Microsoft Outlook works for you, not the other way around. Never let yourself become a slave to your inbox.
“Just digging through e-mail” is yet another thing staff officers say that commander’s don’t. As we’ve established, only slobs feel the need to announce the high numbers of e-mails they receive. In fact, we’ve all worked with people who compete over it, as if that’s a reflection of one’s importance or effectiveness.
E-mail is the reality in which we live, but it shouldn’t be a burden and it’s definitely not an excuse for poor or missed communication. If your e-mail accounts are managing your day, then chances are you need to upgrade your work habits:
- Know the top place you’ll run into important people, and have a useful reason to be physically present at that place are least once each day. For us, that’s the hallway outside the JOC, frequented by senior leaders, their aides and admins, and other players on their way to and from meetings. “Hey Dave, did you see that e-mail about such-and-such?” … “Not yet, but let’s talk about it right now. What’s up?” When you get back to your desk, many of your e-mails will have been actioned and rendered irrelevant.

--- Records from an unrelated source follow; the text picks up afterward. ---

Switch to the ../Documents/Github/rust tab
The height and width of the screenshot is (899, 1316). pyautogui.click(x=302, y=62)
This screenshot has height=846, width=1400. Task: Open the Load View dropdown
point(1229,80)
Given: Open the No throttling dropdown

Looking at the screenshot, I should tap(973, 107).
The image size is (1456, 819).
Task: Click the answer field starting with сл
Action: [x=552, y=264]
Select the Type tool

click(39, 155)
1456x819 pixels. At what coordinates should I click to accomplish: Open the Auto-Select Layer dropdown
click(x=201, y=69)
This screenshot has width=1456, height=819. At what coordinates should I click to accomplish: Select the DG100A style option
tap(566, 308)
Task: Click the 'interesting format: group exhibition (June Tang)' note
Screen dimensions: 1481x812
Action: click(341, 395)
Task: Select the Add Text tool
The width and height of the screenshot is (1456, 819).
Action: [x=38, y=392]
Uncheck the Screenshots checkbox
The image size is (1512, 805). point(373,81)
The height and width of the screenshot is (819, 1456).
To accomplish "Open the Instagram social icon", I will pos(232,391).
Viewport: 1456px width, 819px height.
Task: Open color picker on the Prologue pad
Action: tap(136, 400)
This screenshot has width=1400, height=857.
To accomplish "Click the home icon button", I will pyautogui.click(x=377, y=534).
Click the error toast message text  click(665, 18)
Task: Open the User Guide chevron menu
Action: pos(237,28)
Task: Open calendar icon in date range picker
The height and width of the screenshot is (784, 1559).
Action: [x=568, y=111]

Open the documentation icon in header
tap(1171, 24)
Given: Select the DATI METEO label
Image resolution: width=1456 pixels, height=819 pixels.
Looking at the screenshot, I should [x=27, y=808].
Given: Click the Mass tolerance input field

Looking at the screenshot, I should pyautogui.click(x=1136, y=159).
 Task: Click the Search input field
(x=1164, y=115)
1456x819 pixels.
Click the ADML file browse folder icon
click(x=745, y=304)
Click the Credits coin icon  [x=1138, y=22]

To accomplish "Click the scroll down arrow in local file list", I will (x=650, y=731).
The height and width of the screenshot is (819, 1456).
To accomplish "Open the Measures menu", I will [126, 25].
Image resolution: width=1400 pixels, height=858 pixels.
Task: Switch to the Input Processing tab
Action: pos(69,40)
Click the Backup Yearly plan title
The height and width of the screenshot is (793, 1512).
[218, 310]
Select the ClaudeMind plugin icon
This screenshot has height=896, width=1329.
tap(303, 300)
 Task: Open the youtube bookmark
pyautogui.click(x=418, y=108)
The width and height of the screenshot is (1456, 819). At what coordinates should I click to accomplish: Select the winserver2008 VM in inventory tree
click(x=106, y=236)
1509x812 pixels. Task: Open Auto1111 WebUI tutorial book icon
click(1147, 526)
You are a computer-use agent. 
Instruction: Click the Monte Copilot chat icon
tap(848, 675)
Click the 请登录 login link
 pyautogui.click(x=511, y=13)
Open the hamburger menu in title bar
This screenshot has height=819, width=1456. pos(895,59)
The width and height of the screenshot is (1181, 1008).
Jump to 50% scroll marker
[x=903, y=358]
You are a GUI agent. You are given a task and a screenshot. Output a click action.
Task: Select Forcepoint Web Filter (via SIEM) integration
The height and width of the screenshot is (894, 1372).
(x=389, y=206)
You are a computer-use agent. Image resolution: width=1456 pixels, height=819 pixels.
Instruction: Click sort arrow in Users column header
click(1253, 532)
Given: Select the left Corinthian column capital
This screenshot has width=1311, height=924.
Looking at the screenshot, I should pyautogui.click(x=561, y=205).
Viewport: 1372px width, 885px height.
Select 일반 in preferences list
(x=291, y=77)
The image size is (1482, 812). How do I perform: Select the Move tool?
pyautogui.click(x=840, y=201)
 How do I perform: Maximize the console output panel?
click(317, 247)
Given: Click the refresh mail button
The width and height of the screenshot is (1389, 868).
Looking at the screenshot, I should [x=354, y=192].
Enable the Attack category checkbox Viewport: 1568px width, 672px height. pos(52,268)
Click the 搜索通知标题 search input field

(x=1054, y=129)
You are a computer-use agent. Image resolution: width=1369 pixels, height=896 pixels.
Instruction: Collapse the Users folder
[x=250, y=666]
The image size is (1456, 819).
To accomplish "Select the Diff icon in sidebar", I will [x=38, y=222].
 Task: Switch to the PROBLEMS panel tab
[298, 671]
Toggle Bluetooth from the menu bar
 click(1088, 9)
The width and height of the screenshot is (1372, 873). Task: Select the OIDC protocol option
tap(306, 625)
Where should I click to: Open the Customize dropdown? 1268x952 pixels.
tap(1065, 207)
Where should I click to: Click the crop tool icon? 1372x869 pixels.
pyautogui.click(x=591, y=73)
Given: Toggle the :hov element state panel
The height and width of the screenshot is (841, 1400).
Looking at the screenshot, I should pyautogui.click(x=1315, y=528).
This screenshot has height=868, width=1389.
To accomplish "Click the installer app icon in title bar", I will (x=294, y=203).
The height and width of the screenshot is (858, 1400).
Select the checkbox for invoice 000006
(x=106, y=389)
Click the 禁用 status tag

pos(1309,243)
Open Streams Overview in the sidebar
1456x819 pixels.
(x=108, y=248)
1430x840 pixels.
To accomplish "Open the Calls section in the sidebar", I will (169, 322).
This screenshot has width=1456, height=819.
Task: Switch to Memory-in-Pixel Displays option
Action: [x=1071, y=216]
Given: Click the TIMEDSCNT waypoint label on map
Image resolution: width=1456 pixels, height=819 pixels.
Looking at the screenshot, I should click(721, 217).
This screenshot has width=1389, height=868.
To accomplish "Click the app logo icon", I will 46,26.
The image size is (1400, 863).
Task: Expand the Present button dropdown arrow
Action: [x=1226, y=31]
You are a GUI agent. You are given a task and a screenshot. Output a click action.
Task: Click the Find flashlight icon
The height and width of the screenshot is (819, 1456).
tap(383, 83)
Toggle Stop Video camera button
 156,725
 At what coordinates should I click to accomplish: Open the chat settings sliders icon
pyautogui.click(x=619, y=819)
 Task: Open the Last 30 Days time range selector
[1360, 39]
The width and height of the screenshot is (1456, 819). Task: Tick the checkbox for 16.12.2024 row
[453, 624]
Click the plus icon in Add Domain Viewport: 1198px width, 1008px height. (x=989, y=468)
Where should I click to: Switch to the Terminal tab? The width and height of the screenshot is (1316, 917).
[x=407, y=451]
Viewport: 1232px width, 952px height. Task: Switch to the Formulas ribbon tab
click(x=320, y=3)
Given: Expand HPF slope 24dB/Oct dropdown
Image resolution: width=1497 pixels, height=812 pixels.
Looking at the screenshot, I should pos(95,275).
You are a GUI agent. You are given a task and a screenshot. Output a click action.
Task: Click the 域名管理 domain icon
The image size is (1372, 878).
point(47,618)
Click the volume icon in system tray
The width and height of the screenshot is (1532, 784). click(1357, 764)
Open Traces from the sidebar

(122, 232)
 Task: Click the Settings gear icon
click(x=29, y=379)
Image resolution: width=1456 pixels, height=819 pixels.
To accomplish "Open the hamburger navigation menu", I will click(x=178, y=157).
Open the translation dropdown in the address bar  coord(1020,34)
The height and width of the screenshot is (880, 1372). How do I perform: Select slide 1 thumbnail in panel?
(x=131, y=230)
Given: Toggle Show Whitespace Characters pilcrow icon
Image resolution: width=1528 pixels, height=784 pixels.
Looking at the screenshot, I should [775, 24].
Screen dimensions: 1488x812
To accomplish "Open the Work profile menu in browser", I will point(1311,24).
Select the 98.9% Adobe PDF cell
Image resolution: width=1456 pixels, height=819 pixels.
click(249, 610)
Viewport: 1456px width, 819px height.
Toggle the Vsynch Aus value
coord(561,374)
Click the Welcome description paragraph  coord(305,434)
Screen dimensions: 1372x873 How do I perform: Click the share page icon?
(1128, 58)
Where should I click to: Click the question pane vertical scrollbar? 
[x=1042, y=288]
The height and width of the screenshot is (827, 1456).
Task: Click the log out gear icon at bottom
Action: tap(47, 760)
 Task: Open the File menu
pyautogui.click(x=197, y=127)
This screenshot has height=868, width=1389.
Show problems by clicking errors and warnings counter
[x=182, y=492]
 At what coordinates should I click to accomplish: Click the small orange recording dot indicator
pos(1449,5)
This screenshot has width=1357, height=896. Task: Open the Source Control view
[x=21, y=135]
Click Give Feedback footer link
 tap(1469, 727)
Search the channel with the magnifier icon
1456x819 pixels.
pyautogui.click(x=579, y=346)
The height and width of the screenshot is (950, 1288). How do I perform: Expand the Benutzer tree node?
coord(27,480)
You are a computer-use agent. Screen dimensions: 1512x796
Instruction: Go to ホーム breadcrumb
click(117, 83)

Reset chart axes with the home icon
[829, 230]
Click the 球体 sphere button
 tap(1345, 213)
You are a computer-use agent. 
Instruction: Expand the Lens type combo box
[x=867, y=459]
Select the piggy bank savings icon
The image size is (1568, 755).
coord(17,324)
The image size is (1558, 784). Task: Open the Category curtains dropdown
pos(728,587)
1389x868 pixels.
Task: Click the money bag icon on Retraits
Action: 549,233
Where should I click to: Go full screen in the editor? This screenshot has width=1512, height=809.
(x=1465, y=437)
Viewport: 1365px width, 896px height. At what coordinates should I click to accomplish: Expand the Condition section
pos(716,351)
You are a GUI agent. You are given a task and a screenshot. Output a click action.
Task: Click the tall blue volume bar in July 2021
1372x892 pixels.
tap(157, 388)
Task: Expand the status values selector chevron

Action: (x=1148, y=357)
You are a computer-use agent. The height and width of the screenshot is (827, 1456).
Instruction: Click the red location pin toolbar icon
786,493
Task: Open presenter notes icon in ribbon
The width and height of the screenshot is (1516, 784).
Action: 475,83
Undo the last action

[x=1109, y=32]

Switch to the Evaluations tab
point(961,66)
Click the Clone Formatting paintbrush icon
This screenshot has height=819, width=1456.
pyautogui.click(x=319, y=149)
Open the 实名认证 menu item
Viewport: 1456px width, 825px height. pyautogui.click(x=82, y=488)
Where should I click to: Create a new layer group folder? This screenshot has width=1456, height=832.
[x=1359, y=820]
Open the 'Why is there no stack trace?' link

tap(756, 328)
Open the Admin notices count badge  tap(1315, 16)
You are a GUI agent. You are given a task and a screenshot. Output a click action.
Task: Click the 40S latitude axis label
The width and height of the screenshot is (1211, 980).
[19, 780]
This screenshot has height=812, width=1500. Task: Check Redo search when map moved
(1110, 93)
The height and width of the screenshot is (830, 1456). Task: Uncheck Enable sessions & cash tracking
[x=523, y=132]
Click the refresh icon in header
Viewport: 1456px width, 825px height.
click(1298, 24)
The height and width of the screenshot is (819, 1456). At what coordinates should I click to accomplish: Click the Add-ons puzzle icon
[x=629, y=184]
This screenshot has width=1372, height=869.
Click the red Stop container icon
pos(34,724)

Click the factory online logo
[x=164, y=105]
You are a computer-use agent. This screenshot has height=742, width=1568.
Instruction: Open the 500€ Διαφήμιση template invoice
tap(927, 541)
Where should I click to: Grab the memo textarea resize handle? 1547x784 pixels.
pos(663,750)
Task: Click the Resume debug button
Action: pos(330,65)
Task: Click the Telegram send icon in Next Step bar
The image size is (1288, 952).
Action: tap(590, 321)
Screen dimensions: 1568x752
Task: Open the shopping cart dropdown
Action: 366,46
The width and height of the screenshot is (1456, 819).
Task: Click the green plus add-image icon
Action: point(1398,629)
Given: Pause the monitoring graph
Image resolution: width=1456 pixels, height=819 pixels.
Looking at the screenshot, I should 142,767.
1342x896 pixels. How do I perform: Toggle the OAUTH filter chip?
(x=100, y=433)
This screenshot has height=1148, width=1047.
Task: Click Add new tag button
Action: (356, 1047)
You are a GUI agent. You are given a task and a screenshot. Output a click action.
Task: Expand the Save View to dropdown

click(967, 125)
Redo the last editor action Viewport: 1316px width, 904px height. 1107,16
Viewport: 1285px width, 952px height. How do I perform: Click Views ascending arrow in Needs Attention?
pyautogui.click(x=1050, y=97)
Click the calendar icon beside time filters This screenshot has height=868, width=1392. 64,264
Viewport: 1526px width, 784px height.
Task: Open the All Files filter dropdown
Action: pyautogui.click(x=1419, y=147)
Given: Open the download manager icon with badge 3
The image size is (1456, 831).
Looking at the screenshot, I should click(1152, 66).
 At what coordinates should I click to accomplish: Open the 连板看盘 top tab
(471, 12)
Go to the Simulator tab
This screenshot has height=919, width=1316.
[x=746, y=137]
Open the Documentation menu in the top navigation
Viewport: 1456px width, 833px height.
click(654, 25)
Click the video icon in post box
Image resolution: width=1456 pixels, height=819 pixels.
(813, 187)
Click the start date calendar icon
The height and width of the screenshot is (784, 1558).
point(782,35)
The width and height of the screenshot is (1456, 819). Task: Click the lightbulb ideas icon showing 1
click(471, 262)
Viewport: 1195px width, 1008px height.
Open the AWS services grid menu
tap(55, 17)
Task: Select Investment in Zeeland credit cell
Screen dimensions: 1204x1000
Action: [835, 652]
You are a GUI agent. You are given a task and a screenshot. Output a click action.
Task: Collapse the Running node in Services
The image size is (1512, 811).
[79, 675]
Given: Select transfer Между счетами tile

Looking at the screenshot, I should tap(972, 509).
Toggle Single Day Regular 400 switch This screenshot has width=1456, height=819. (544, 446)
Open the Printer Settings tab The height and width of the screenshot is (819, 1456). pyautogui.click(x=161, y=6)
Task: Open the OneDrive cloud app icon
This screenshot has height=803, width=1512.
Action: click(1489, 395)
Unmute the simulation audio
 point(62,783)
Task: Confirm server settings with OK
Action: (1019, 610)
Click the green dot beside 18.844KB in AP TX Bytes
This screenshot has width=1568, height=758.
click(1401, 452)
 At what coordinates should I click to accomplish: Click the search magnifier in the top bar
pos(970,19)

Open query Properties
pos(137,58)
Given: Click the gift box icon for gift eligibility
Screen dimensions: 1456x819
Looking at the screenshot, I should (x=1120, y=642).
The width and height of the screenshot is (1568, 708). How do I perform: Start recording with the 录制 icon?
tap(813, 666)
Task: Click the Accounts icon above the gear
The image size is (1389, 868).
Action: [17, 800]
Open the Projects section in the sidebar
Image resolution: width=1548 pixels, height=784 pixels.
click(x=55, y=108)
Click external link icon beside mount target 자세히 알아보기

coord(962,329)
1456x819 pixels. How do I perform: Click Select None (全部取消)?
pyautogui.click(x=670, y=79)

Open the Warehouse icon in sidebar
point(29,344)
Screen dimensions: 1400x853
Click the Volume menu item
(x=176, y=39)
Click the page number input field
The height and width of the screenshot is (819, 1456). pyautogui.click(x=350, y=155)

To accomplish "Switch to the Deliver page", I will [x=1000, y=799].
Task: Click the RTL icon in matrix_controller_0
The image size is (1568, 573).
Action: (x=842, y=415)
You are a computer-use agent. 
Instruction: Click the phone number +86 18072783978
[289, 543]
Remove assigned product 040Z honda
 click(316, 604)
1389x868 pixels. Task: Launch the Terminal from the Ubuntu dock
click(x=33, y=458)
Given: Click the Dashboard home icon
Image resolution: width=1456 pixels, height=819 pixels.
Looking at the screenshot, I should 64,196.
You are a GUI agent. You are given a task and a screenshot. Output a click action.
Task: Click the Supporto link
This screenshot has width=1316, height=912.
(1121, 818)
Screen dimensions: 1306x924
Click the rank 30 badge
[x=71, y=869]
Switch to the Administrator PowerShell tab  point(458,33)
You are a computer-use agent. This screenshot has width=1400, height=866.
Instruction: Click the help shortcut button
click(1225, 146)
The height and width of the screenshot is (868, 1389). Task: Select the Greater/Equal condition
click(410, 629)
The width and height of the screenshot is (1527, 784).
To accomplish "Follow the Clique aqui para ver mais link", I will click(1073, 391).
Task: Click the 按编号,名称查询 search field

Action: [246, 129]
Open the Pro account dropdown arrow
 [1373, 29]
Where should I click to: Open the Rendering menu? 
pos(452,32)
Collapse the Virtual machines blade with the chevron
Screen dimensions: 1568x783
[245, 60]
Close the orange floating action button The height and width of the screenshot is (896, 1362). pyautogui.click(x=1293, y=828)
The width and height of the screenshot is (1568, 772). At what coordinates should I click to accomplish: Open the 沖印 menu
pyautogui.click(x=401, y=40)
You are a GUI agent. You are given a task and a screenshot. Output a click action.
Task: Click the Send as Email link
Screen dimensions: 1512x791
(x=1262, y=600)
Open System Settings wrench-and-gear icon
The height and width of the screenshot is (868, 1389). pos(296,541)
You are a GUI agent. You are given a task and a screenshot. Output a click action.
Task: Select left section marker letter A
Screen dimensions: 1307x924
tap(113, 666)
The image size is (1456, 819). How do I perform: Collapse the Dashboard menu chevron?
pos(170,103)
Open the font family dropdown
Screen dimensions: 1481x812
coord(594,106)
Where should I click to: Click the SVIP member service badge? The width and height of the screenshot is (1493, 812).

- Abolish your fancy hierarchy of .PST folders for various topics and senders. That’s right, you’ve invested hours dragging and dropping each e-mail into one of these folders … or creating new folders for unique subjects. And you’ve also invested hours hunting through these same folders, not sure if you filed that media query response you need to revisit under “Live Fire Death” or “Range 77” or “1 BN” or “1st Battalion” or “Fayetteville Observer” or “June 2010” or “06 2010” or “Media” or “Random” … or others. You need two folders in Outlook: “Respond” and “Archive” – because all that matters is whether or not you need to take an action. Beyond that, hit “search” in Outlook and find what you need within “Archive” in a matter of seconds. [If you’re feeling frosty, a third, “Read” folder is acceptable as long as you can keep it empty.
- Schedule time against the task. This is the most Lifehackery thing I hope I ever blog, so don’t make me repeat it. Get into work 15-20 minutes earlier and attack your e-mail with conviction. While others are just rolling into the lot, you’ll be launching into the day’s clear priorities, not fighting off drive-bys so you can sort through SITREPS. And if you’ve been out of the office for a week? Take a Sunday morning to empty that inbox; you’ll set yourself up for a painless Monday, and be home in time for church.
Important e-mail management tips from How Google Works, a MaxDis must-read:
“Clean out your inbox constantly. How much time do you spend looking at your inbox, just trying to decide which email to answer next? How much time do you spend opening and reading emails that you have already read? Any time you spend thinking about which items in your inbox you should attack next is a waste of time. Same with any time you spend rereading a message that you have already read (and failed to act upon).
“When you open a new message, you have a few options: Read enough of it to realize that you don’t need to read it, read it and act right away, read it and act later, or read it later (worth reading but not urgent and too long to read at the moment). Choose among these options right away, with a strong bias toward the first two. Remember the old OHIO acronym: Only Hold It Once. If you read the note and know what needs doing, do it right away. Otherwise you are dooming yourself to rereading it, which is 100 percent wasted time.
“If you do this well, then your inbox becomes a to-do list of only the complex issues, things that require deeper thought (label these emails “take action,” or in Gmail mark them as starred), with a few “to read” items that you can take care of later. To make sure that the bloat doesn’t simply transfer from your inbox to your “take action” folder, you must clean out the action items every day. This is a good evening activity. Zero items is the goal, but anything less than five is reasonable.
“Otherwise you will waste time later trying to figure out which of the long list of things to look at.”